Print, from the listing below, the lines starting at the line containing "You are a computer-use agent." and ending at the line containing "Task: Select the Mutation filter option", exactly as they stand, and print nothing else.
____
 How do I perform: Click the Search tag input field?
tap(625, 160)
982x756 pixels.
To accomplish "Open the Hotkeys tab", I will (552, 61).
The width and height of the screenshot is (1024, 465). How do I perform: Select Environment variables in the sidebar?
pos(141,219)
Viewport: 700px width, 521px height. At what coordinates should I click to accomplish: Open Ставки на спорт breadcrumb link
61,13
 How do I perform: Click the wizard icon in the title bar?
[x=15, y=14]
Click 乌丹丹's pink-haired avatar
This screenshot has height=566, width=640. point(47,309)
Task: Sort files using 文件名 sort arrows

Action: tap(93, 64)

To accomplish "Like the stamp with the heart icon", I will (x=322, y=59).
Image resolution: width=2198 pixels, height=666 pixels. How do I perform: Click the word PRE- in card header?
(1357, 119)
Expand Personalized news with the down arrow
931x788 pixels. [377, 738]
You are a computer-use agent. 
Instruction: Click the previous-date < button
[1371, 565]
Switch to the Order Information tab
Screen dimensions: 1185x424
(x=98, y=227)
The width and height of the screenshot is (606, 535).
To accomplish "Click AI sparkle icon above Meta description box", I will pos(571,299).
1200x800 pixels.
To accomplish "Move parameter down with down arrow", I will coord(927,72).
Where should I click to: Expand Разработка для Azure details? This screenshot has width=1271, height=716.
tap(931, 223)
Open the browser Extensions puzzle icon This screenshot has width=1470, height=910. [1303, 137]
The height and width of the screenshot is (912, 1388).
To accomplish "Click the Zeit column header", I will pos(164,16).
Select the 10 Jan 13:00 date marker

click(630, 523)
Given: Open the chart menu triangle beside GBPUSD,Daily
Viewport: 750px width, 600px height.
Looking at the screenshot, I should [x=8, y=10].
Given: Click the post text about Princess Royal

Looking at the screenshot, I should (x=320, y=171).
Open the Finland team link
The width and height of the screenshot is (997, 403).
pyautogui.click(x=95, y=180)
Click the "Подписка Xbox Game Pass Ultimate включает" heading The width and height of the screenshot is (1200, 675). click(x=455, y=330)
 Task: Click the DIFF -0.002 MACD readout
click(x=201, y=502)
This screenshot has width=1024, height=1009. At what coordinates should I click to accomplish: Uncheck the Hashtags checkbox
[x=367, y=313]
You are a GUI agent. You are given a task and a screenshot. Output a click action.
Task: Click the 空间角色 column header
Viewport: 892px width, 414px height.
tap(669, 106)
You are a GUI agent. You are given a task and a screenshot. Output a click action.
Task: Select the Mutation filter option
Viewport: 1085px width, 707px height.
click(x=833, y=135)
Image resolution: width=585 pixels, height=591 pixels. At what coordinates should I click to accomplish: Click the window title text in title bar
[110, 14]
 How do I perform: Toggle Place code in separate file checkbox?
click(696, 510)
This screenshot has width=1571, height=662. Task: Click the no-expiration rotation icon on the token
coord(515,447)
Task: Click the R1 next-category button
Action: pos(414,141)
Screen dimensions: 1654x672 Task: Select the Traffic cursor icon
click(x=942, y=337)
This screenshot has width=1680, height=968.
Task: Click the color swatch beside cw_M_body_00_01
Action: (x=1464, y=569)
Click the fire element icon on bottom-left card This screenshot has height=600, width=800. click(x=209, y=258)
____
SOLUTION FOR THIS EXERCISE:
You are a computer-use agent. 
Instruction: Click the previous-date < button
[1371, 565]
Switch to the Order Information tab
Screen dimensions: 1185x424
(x=98, y=227)
The width and height of the screenshot is (606, 535).
To accomplish "Click AI sparkle icon above Meta description box", I will pos(571,299).
1200x800 pixels.
To accomplish "Move parameter down with down arrow", I will coord(927,72).
Where should I click to: Expand Разработка для Azure details? This screenshot has width=1271, height=716.
tap(931, 223)
Open the browser Extensions puzzle icon This screenshot has width=1470, height=910. [1303, 137]
The height and width of the screenshot is (912, 1388).
To accomplish "Click the Zeit column header", I will pos(164,16).
Select the 10 Jan 13:00 date marker

click(630, 523)
Given: Open the chart menu triangle beside GBPUSD,Daily
Viewport: 750px width, 600px height.
Looking at the screenshot, I should [x=8, y=10].
Given: Click the post text about Princess Royal

Looking at the screenshot, I should (x=320, y=171).
Open the Finland team link
The width and height of the screenshot is (997, 403).
pyautogui.click(x=95, y=180)
Click the "Подписка Xbox Game Pass Ultimate включает" heading The width and height of the screenshot is (1200, 675). click(x=455, y=330)
 Task: Click the DIFF -0.002 MACD readout
click(x=201, y=502)
This screenshot has width=1024, height=1009. At what coordinates should I click to accomplish: Uncheck the Hashtags checkbox
[x=367, y=313]
You are a GUI agent. You are given a task and a screenshot. Output a click action.
Task: Click the 空间角色 column header
Viewport: 892px width, 414px height.
tap(669, 106)
You are a GUI agent. You are given a task and a screenshot. Output a click action.
Task: Select the Mutation filter option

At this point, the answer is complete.